By Lisa Seachrist

Washington Editor

Zonagen Inc.'s stock plunged more than 30 percent on news the FDA put a clinical hold on its phentolamine-based drugs, Vasomax and Vasofem, based on a preliminary analysis of a two-year rat study.

The Woodlands, Texas-based company saw its stock (NASDAQ:ZONA) close at $4.937 a share, down $2.375, following the FDA's decision to halt all clinical studies of Vasomax to treat erectile-dysfunction in men and Vasofem to treat sexual dysfunction in women. The agency is permitting marketing partner Schering-Plough Corp., of Madison, N.J., to complete a fully enrolled 12-week study of Vasomax in humans.

The setback came just three months after the two companies decided to forgo an FDA advisory committee hearing and take a non-approvable letter for Vasomax in order to develop a database of long-term use of the product. The stock fell 46 percent that day, closing at $10.687. (See BioWorld Today, May 11, 1999, p. 1.)

Preliminary results from the two-year rat study showed male rats receiving Vasomax had a higher incidence of proliferation of brown fat tissue than control rats, triggering the FDA's clinical hold.

"I think the agency is doing the prudent thing here, at least until we convince the agency that the brown fat proliferation doesn't represent a long-term risk in humans," said Joseph Podolski, president and CEO of Zonagen. "We've seen nothing to date to indicate that it would."

Vasomax is an immediate-release oral formulation of phentolamine mesylate, which is a short-term alpha- adrenergic receptor blocker that stimulates smooth muscle relaxation and causes vasodilation. It has been approved for 50 years, first as a treatment for hypertension and later for the diagnosis of certain tumors of the adrenal gland. Recently, however, phentolamine has been used off label as an injectable therapy for erectile dysfunction.

Because phentolamine was approved when drug surveillance wasn't as rigorous and Vasomax is considered a "lifestyle" drug, FDA requested that Zonagen conduct a series of animal studies. Prior to the two-year rat studies, Zonagen had submitted a complete genotoxicity profile, a six-month mouse p53 assay, and six-month daily usage studies in dogs and rats. None of the studies showed any abnormal side effects.

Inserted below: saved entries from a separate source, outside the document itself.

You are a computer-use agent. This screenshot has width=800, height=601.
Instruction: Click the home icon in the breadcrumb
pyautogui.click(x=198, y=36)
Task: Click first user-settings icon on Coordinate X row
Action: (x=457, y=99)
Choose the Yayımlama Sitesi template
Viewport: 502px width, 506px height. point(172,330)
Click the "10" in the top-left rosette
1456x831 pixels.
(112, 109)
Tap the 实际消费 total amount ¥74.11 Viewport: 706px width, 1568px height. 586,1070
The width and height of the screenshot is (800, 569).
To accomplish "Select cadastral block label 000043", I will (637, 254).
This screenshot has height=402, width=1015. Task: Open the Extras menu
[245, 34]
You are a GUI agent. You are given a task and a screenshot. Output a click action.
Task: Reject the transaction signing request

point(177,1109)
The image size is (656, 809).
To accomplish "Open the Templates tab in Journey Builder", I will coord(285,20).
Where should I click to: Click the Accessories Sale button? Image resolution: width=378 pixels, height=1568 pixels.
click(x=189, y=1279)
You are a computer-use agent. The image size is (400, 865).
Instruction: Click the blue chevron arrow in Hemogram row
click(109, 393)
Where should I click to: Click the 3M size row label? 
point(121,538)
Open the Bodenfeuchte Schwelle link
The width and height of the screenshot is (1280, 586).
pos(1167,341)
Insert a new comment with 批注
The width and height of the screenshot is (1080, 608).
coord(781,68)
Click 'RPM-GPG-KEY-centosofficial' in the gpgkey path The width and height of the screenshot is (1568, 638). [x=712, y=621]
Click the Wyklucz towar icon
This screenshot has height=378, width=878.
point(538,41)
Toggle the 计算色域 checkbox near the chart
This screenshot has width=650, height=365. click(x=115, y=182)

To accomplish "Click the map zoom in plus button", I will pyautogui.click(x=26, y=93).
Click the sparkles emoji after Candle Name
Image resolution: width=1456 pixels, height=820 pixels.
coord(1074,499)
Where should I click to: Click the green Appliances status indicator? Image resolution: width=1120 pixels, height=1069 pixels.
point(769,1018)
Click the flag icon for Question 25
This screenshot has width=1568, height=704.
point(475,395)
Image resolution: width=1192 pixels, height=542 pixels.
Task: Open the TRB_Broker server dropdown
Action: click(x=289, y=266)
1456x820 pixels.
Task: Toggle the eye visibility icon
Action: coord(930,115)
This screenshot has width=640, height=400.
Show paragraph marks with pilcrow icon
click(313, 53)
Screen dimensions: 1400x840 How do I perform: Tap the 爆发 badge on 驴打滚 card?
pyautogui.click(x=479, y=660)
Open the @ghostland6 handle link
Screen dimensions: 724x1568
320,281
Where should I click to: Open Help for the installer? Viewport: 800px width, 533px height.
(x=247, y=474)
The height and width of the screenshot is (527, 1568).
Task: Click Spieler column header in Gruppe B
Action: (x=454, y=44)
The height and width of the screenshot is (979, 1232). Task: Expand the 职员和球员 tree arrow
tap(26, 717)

The two-year rat study was meant to be a postmarket study to examine the carcinogenicity of Vasomax. Because a rat's life span is roughly two years, the intent was to examine the lifetime risk of cancer from taking Vasomax daily.

"We've really seen nothing remarkable in our toxicology studies," Podolski said. "Brown fat proliferation has never been an issue in these studies."

In fact, Podolski noted there have only been 80 or so cases of brown fat masses in humans this century and none of them has been associated with phentolamine. Only hibernating animals routinely demonstrate brown fat proliferation, that coming during the summer months when they store up energy for the winter.

In the two-year rat study, only the male rats receiving Vasomax experienced brown fat proliferation. The company expects to learn more from that study when it is completed in November. Podolski suspects the issue affects only male rats and isn't applicable to humans. Nevertheless, the studies need to be completed to make that argument.

"We believe that we will be able to convince the agency that this isn't relevant for humans," Podolski said.

In the meantime, the clinical hold has realistically set back the targeted launch date for Vasomax to sometime in 2001.

Zonagen, which focuses on the areas of urology, female health and contraception, has three female contraceptives in development, as well as its Vasomax and Vasofem programs.